Assigned task =>
In the material below, find every line containing "data" and copy that line.

Extracted information =>
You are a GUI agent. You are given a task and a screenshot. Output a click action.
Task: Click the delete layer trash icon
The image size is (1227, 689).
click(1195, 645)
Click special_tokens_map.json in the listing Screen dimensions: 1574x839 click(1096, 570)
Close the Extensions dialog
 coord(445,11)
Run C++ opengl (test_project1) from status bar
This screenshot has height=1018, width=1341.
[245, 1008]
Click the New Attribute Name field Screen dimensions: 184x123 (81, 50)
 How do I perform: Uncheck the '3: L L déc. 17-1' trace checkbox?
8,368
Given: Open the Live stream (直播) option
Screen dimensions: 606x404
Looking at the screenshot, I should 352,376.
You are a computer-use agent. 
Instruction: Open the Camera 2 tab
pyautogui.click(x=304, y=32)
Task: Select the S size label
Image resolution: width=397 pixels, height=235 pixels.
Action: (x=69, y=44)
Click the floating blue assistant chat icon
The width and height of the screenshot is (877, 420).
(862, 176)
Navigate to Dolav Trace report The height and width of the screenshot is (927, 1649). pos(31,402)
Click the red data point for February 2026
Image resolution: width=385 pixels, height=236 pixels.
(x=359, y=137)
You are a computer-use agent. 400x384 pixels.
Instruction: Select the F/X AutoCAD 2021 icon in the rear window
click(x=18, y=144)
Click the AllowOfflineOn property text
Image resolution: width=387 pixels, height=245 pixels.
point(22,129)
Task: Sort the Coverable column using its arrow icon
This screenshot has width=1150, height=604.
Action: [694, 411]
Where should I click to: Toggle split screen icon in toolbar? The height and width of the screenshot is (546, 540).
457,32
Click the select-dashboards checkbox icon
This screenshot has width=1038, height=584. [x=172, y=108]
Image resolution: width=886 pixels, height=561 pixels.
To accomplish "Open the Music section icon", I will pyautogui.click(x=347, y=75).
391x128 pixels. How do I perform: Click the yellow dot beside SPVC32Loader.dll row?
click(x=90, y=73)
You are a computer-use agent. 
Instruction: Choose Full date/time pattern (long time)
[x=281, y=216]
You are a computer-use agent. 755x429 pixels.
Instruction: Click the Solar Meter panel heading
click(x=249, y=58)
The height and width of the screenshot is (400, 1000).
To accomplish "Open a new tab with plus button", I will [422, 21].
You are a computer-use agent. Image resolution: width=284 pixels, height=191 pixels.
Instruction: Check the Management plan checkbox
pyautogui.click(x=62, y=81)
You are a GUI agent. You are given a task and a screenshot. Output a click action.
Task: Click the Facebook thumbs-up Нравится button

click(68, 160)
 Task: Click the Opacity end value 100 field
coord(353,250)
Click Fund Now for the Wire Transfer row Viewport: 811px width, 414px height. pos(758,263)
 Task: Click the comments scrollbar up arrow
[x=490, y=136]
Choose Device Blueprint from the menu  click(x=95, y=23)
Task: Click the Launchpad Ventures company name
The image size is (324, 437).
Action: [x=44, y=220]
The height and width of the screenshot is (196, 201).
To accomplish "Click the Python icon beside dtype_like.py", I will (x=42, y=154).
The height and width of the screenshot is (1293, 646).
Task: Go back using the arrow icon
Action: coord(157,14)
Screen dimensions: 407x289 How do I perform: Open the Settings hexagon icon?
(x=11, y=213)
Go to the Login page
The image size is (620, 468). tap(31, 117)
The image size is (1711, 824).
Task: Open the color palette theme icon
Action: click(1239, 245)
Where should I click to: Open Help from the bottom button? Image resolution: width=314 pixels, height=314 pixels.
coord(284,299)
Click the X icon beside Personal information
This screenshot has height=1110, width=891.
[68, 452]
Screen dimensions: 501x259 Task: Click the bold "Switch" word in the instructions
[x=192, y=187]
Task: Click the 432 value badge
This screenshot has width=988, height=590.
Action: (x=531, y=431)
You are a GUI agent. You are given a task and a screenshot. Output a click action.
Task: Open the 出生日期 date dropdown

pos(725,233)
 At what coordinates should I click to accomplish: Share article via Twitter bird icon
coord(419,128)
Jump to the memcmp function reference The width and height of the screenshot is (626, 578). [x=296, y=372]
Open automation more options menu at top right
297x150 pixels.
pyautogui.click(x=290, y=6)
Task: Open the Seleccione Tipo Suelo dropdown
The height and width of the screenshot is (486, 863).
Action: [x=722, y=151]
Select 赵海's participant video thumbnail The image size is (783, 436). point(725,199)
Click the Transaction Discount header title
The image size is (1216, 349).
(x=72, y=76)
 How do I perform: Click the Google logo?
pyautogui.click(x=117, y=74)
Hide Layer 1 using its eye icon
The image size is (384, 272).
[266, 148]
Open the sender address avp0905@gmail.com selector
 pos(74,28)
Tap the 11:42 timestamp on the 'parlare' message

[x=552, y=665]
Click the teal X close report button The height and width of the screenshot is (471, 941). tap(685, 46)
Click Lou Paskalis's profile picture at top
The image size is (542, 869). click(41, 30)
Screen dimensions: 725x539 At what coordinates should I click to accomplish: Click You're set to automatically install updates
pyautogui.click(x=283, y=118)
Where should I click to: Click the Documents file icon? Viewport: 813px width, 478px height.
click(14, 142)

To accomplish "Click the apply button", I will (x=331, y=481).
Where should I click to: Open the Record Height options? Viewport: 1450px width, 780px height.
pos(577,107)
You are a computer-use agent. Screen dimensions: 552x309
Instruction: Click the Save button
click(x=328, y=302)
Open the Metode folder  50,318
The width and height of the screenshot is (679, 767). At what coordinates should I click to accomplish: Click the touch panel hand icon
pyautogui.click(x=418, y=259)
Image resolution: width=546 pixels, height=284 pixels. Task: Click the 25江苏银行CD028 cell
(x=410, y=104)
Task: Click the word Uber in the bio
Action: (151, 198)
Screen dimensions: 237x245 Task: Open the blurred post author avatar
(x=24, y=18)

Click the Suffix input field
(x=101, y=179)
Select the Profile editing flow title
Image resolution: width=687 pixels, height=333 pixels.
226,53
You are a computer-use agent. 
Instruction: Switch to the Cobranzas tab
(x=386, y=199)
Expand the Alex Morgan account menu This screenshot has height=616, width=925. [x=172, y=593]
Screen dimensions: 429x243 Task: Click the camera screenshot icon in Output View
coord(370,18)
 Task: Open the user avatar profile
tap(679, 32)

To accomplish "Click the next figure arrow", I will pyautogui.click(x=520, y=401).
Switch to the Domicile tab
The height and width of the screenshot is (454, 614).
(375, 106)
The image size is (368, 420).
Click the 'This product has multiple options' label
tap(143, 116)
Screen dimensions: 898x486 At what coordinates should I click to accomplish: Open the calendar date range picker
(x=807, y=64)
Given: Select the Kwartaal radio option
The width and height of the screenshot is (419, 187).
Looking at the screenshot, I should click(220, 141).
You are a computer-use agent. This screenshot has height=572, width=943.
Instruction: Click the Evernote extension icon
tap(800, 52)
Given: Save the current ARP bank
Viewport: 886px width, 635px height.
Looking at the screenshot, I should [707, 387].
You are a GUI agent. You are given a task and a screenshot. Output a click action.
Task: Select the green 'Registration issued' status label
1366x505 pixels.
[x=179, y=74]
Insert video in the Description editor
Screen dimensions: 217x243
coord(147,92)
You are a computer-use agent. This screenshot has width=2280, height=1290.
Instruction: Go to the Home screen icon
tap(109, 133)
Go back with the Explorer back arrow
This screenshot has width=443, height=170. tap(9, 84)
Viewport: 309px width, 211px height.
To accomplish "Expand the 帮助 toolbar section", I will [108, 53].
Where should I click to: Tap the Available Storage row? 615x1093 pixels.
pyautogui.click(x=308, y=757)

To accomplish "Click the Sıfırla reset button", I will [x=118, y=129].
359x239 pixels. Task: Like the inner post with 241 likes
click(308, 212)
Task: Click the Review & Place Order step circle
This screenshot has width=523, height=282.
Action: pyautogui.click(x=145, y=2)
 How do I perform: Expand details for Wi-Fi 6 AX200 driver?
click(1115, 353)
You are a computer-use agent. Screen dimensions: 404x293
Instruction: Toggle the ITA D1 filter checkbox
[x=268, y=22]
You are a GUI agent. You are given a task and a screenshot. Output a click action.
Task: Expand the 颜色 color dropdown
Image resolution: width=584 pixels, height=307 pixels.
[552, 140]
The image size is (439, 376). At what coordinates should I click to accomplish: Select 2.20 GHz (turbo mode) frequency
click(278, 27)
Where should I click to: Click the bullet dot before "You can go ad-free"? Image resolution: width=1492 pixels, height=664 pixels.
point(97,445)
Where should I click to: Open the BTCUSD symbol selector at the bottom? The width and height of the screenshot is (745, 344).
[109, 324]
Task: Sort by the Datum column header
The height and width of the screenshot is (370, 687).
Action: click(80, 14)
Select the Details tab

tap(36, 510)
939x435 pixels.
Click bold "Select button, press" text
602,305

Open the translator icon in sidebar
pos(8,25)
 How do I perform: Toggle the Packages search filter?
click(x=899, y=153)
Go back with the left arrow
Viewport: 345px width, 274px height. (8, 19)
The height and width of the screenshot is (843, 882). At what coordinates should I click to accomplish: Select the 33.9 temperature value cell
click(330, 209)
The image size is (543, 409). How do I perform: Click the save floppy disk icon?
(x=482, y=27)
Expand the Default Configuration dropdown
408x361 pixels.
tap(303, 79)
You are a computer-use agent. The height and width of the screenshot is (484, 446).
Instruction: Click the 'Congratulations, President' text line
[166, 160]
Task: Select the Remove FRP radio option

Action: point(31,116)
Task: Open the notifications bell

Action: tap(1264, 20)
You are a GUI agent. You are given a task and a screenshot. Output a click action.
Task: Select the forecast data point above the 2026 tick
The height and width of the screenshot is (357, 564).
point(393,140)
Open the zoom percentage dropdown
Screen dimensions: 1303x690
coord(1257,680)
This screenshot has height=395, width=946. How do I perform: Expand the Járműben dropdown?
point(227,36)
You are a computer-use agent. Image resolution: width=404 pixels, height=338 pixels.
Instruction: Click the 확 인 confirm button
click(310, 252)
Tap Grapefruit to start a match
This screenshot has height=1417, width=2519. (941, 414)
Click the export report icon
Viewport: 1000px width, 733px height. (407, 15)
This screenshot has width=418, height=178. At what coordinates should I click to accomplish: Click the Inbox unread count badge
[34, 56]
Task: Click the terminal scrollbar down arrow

Response to the exercise =>
Click the red data point for February 2026
Task: Select the forecast data point above the 2026 tick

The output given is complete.